Exercise prompt:
Repeat the items below, changing each instance of "computer-use agent" to "desktop assistant" and keeping everything else the same.

Word and item position data:
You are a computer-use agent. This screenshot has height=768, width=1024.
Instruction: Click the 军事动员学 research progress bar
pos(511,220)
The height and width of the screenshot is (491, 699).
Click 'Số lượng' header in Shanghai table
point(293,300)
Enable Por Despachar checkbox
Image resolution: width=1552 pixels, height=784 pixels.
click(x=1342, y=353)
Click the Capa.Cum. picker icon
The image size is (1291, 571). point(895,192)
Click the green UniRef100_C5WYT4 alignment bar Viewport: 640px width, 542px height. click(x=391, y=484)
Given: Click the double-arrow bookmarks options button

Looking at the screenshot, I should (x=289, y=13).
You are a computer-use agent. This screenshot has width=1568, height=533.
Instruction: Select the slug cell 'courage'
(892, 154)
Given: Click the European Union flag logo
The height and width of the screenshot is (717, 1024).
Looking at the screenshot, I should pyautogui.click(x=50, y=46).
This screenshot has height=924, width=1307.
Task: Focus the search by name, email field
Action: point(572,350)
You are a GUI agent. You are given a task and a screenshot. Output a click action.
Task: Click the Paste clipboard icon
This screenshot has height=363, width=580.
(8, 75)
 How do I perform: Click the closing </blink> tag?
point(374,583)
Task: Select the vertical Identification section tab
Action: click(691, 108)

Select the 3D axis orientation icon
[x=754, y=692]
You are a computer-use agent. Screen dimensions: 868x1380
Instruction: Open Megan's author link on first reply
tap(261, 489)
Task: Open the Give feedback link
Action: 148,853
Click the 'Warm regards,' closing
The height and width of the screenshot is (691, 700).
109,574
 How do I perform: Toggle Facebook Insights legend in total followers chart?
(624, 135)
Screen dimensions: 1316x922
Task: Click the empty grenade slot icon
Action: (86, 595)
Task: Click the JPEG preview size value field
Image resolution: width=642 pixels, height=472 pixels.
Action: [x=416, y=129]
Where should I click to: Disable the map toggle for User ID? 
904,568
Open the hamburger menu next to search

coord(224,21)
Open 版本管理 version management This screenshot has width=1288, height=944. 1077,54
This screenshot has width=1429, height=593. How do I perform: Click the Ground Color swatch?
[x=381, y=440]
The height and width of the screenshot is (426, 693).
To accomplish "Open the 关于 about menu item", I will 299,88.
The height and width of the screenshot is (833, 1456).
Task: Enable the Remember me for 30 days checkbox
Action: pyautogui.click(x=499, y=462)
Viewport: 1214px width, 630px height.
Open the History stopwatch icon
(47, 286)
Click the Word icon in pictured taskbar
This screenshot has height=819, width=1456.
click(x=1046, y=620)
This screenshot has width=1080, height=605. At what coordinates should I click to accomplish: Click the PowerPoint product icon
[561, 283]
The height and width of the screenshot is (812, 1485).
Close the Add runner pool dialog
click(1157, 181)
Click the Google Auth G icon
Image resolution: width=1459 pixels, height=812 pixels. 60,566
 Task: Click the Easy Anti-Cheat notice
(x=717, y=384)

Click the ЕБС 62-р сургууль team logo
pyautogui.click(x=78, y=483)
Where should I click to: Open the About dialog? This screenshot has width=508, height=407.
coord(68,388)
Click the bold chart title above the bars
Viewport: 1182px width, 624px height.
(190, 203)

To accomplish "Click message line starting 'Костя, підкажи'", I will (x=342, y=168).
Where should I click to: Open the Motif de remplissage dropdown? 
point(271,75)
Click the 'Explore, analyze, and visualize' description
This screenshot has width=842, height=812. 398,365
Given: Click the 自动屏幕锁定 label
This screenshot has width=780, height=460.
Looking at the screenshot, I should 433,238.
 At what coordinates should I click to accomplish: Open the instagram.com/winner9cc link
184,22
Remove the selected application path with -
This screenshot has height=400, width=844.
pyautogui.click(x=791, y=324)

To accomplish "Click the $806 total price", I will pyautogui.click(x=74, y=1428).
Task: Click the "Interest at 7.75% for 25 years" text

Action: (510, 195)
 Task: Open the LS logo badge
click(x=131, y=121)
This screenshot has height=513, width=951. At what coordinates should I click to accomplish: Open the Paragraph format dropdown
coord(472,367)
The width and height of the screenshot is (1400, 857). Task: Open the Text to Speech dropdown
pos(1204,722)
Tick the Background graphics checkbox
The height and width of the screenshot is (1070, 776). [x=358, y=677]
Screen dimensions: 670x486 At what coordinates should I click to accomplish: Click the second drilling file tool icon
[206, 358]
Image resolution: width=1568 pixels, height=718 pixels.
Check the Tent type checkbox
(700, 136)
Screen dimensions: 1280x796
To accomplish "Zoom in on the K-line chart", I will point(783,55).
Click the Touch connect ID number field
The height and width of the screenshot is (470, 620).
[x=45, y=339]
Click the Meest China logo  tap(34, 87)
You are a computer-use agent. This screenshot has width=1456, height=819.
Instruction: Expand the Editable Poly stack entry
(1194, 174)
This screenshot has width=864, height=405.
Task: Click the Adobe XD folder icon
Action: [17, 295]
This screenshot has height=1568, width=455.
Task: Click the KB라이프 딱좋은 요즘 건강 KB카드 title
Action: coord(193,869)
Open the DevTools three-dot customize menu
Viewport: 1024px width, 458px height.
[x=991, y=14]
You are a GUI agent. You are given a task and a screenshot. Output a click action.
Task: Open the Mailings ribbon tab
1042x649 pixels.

Finished task:
You are a desktop assistant. This screenshot has height=768, width=1024.
Instruction: Click the 军事动员学 research progress bar
pos(511,220)
The height and width of the screenshot is (491, 699).
Click 'Số lượng' header in Shanghai table
point(293,300)
Enable Por Despachar checkbox
Image resolution: width=1552 pixels, height=784 pixels.
click(x=1342, y=353)
Click the Capa.Cum. picker icon
The image size is (1291, 571). point(895,192)
Click the green UniRef100_C5WYT4 alignment bar Viewport: 640px width, 542px height. click(x=391, y=484)
Given: Click the double-arrow bookmarks options button

Looking at the screenshot, I should (x=289, y=13).
You are a desktop assistant. This screenshot has width=1568, height=533.
Instruction: Select the slug cell 'courage'
(892, 154)
Given: Click the European Union flag logo
The height and width of the screenshot is (717, 1024).
Looking at the screenshot, I should pyautogui.click(x=50, y=46).
This screenshot has height=924, width=1307.
Task: Focus the search by name, email field
Action: point(572,350)
You are a GUI agent. You are given a task and a screenshot. Output a click action.
Task: Click the Paste clipboard icon
This screenshot has height=363, width=580.
(8, 75)
 How do I perform: Click the closing </blink> tag?
point(374,583)
Task: Select the vertical Identification section tab
Action: click(691, 108)

Select the 3D axis orientation icon
[x=754, y=692]
You are a desktop assistant. Screen dimensions: 868x1380
Instruction: Open Megan's author link on first reply
tap(261, 489)
Task: Open the Give feedback link
Action: 148,853
Click the 'Warm regards,' closing
The height and width of the screenshot is (691, 700).
109,574
 How do I perform: Toggle Facebook Insights legend in total followers chart?
(624, 135)
Screen dimensions: 1316x922
Task: Click the empty grenade slot icon
Action: (86, 595)
Task: Click the JPEG preview size value field
Image resolution: width=642 pixels, height=472 pixels.
Action: [x=416, y=129]
Where should I click to: Disable the map toggle for User ID? 
904,568
Open the hamburger menu next to search

coord(224,21)
Open 版本管理 version management This screenshot has width=1288, height=944. 1077,54
This screenshot has width=1429, height=593. How do I perform: Click the Ground Color swatch?
[x=381, y=440]
The height and width of the screenshot is (426, 693).
To accomplish "Open the 关于 about menu item", I will 299,88.
The height and width of the screenshot is (833, 1456).
Task: Enable the Remember me for 30 days checkbox
Action: pyautogui.click(x=499, y=462)
Viewport: 1214px width, 630px height.
Open the History stopwatch icon
(47, 286)
Click the Word icon in pictured taskbar
This screenshot has height=819, width=1456.
click(x=1046, y=620)
This screenshot has width=1080, height=605. At what coordinates should I click to accomplish: Click the PowerPoint product icon
[561, 283]
The height and width of the screenshot is (812, 1485).
Close the Add runner pool dialog
click(1157, 181)
Click the Google Auth G icon
Image resolution: width=1459 pixels, height=812 pixels. 60,566
 Task: Click the Easy Anti-Cheat notice
(x=717, y=384)

Click the ЕБС 62-р сургууль team logo
pyautogui.click(x=78, y=483)
Where should I click to: Open the About dialog? This screenshot has width=508, height=407.
coord(68,388)
Click the bold chart title above the bars
Viewport: 1182px width, 624px height.
(190, 203)

To accomplish "Click message line starting 'Костя, підкажи'", I will (x=342, y=168).
Where should I click to: Open the Motif de remplissage dropdown? 
point(271,75)
Click the 'Explore, analyze, and visualize' description
This screenshot has width=842, height=812. 398,365
Given: Click the 自动屏幕锁定 label
This screenshot has width=780, height=460.
Looking at the screenshot, I should 433,238.
 At what coordinates should I click to accomplish: Open the instagram.com/winner9cc link
184,22
Remove the selected application path with -
This screenshot has height=400, width=844.
pyautogui.click(x=791, y=324)

To accomplish "Click the $806 total price", I will pyautogui.click(x=74, y=1428).
Task: Click the "Interest at 7.75% for 25 years" text

Action: (510, 195)
 Task: Open the LS logo badge
click(x=131, y=121)
This screenshot has height=513, width=951. At what coordinates should I click to accomplish: Open the Paragraph format dropdown
coord(472,367)
The width and height of the screenshot is (1400, 857). Task: Open the Text to Speech dropdown
pos(1204,722)
Tick the Background graphics checkbox
The height and width of the screenshot is (1070, 776). [x=358, y=677]
Screen dimensions: 670x486 At what coordinates should I click to accomplish: Click the second drilling file tool icon
[206, 358]
Image resolution: width=1568 pixels, height=718 pixels.
Check the Tent type checkbox
(700, 136)
Screen dimensions: 1280x796
To accomplish "Zoom in on the K-line chart", I will point(783,55).
Click the Touch connect ID number field
The height and width of the screenshot is (470, 620).
[x=45, y=339]
Click the Meest China logo  tap(34, 87)
You are a desktop assistant. This screenshot has width=1456, height=819.
Instruction: Expand the Editable Poly stack entry
(1194, 174)
This screenshot has width=864, height=405.
Task: Click the Adobe XD folder icon
Action: [17, 295]
This screenshot has height=1568, width=455.
Task: Click the KB라이프 딱좋은 요즘 건강 KB카드 title
Action: coord(193,869)
Open the DevTools three-dot customize menu
Viewport: 1024px width, 458px height.
[x=991, y=14]
You are a GUI agent. You are given a task and a screenshot. Output a click action.
Task: Open the Mailings ribbon tab
1042x649 pixels.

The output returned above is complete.